The only acceptable output is every entry, printed exactly.
=== Records for this exercise ===
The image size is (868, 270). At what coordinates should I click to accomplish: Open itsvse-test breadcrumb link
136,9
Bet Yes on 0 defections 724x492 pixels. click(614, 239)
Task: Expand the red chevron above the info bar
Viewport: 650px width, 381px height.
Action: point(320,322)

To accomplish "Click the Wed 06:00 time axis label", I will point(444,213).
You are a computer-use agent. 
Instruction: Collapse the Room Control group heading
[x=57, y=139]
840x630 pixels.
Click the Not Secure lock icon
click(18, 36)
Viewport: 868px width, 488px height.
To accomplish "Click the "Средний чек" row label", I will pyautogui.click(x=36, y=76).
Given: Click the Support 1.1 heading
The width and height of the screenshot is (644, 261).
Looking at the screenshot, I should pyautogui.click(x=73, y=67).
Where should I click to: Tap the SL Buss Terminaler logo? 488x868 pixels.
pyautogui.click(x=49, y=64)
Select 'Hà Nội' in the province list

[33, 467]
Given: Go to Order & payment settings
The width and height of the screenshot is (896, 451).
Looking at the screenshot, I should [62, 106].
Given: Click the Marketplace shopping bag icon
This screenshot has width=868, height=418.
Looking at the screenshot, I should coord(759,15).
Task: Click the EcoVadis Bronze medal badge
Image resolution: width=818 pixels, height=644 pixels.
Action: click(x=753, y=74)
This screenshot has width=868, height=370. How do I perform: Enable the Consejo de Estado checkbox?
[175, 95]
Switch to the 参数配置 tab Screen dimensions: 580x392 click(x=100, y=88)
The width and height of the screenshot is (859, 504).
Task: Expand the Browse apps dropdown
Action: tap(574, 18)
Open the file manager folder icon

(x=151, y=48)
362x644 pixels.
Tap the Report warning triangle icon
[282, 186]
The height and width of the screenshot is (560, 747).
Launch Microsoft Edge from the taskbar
===
**Worked solution**:
The image size is (868, 270). At what coordinates should I click to accomplish: Open itsvse-test breadcrumb link
136,9
Bet Yes on 0 defections 724x492 pixels. click(614, 239)
Task: Expand the red chevron above the info bar
Viewport: 650px width, 381px height.
Action: point(320,322)

To accomplish "Click the Wed 06:00 time axis label", I will point(444,213).
You are a computer-use agent. 
Instruction: Collapse the Room Control group heading
[x=57, y=139]
840x630 pixels.
Click the Not Secure lock icon
click(18, 36)
Viewport: 868px width, 488px height.
To accomplish "Click the "Средний чек" row label", I will pyautogui.click(x=36, y=76).
Given: Click the Support 1.1 heading
The width and height of the screenshot is (644, 261).
Looking at the screenshot, I should pyautogui.click(x=73, y=67).
Where should I click to: Tap the SL Buss Terminaler logo? 488x868 pixels.
pyautogui.click(x=49, y=64)
Select 'Hà Nội' in the province list

[33, 467]
Given: Go to Order & payment settings
The width and height of the screenshot is (896, 451).
Looking at the screenshot, I should [62, 106].
Given: Click the Marketplace shopping bag icon
This screenshot has width=868, height=418.
Looking at the screenshot, I should coord(759,15).
Task: Click the EcoVadis Bronze medal badge
Image resolution: width=818 pixels, height=644 pixels.
Action: click(x=753, y=74)
This screenshot has width=868, height=370. How do I perform: Enable the Consejo de Estado checkbox?
[175, 95]
Switch to the 参数配置 tab Screen dimensions: 580x392 click(x=100, y=88)
The width and height of the screenshot is (859, 504).
Task: Expand the Browse apps dropdown
Action: tap(574, 18)
Open the file manager folder icon

(x=151, y=48)
362x644 pixels.
Tap the Report warning triangle icon
[282, 186]
The height and width of the screenshot is (560, 747).
Launch Microsoft Edge from the taskbar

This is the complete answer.